When my dear, IRL friend Cecily asked on twitter if anyone would be interested in a free psychic reading I jumped at the chance.  Okay - stop rolling your eyes.  I knew it was for fun but hey, with all the shit going on around me I figured what could it hurt.   I called the 800 number at http://www.psychicsource.com/.  It was a neat process and one I've never experienced (the few times I've seen psychics it's been in person).  They offer you a list of psychics to choose from.  I chose one who claimed to be empathic as well as a psychic.  I think her name was Allie but I was walking to work and the morning traffic did make it hard to hear at times.

She asked me why I was calling and I told her I had never done this before.  I just said I wanted a general reading as it pertains to my family.  It was VERY generic, nothing made me gasp and think OMG, how did she know that about me.  However, she just kept telling me that all my problems would be resolving soon.  I really hope she's right.

Friday, May 06, 2011

Great opportunity for parents of special needs kids

As many of you know, a weighted blanket is a great tool for children with sensory processing disorder.  For some, it can mean the difference between a child (and parents) waking every few hours vs. a full night of restful sleep.  Supportforspecialneeds.com is having  a great giveaway on a weighted blanket.  If you need one - go register, tweet about it and blog about it and have a chance to win one!  http://supportforspecialneeds.com/2011/05/04/a-weighted-blanket-giveaway-again/comment-page-1/#comment-1661

Tuesday, May 03, 2011

WTF was that???

Last night, Dylan melted.  He melted hard!  Crying uncontrollably.  We haven't had a melt like that since before we pulled him off food dyes.  I even asked him (several times) if he had eaten something that may have had "ickies" in it (our word for food dye).  He insisted he hadn't.  He just cried and cried.  None of our bag of tricks were working.  Not the brushing, the back rubbing, the rocking.  Just made him cry harder.  Only when I began to whisper a new story in his ear did he begin to settle down.  I whispered of a wonderful, handsome prince who lived in a big, pink castle with horses and puppies and kitties and his Mommy and Daddy.  I told him about how the prince would ride his horses and pull the reigns to the left or to the right to turn or back when he wanted to stop (he just learned to manuver the horse this week). Gradually, my sweet boy calmed and finally fell asleep.  I laid there for a while, just listening to him breath, smelling his clear hair and wondering WTF just happened.  It started out as his crying over something really silly and just escalated from there.

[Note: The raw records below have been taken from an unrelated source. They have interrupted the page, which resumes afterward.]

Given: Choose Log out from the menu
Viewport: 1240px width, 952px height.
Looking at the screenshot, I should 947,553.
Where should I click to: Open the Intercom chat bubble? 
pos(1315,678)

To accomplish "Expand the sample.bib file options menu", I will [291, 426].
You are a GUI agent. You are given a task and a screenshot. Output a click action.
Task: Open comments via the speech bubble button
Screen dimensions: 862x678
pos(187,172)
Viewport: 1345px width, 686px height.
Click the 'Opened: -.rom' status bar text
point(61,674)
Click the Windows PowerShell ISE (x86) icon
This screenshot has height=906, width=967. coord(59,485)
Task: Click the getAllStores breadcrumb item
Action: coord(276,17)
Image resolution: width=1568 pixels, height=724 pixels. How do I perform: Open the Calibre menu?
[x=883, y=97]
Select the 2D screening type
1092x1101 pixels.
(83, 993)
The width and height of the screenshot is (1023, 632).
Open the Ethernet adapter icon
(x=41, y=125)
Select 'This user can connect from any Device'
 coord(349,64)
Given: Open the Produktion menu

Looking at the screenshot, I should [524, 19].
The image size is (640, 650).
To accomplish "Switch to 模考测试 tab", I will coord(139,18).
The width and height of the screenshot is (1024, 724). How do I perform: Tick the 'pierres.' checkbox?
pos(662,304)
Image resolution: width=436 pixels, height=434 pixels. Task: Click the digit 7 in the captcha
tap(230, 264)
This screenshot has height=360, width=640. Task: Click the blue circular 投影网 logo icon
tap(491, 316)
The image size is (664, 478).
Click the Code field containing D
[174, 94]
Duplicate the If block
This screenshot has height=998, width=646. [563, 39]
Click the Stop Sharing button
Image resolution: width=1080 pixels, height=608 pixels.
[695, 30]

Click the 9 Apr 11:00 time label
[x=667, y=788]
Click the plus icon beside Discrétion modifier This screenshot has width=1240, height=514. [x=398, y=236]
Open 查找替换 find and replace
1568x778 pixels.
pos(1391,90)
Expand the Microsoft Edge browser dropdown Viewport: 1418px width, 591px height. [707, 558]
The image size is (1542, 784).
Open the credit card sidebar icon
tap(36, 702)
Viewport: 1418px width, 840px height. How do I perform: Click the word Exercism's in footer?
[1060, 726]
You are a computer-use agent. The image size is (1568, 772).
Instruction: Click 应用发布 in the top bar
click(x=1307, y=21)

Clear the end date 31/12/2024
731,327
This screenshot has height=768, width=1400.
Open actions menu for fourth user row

I think he's still processing what happened to Marc.   Last week, we were running late due to a neuro appointment and my best friend picked him up at day care.  OMG did he flip out.  He screamed at her "I don't want Mommy and Daddy to go the doctor.  I want them to pick me up".  I think he thought Marc was back in the hospital.  Marc told him that nothing would happen to him and he was okay.  I told him after that he can't say that - he's still having seizures (smells and tastes - not full body) and that until it was completely controlled, he was at risk.  Dylan needs to be prepared so we've shifted gears and are trying to let him know that while it's a possibility, if it does happen, it will be okay. 

At around midnight, Marc brought him into our room.  He climbed in next to me, pushed my one arm under his head and pulled the other over his body.  Any time I moved, he'd pull my hand back over him so not a great night's sleep but I do love it when he's a snuggle monkey. 

I'm just worried about him.  He's seemed, well, off lately.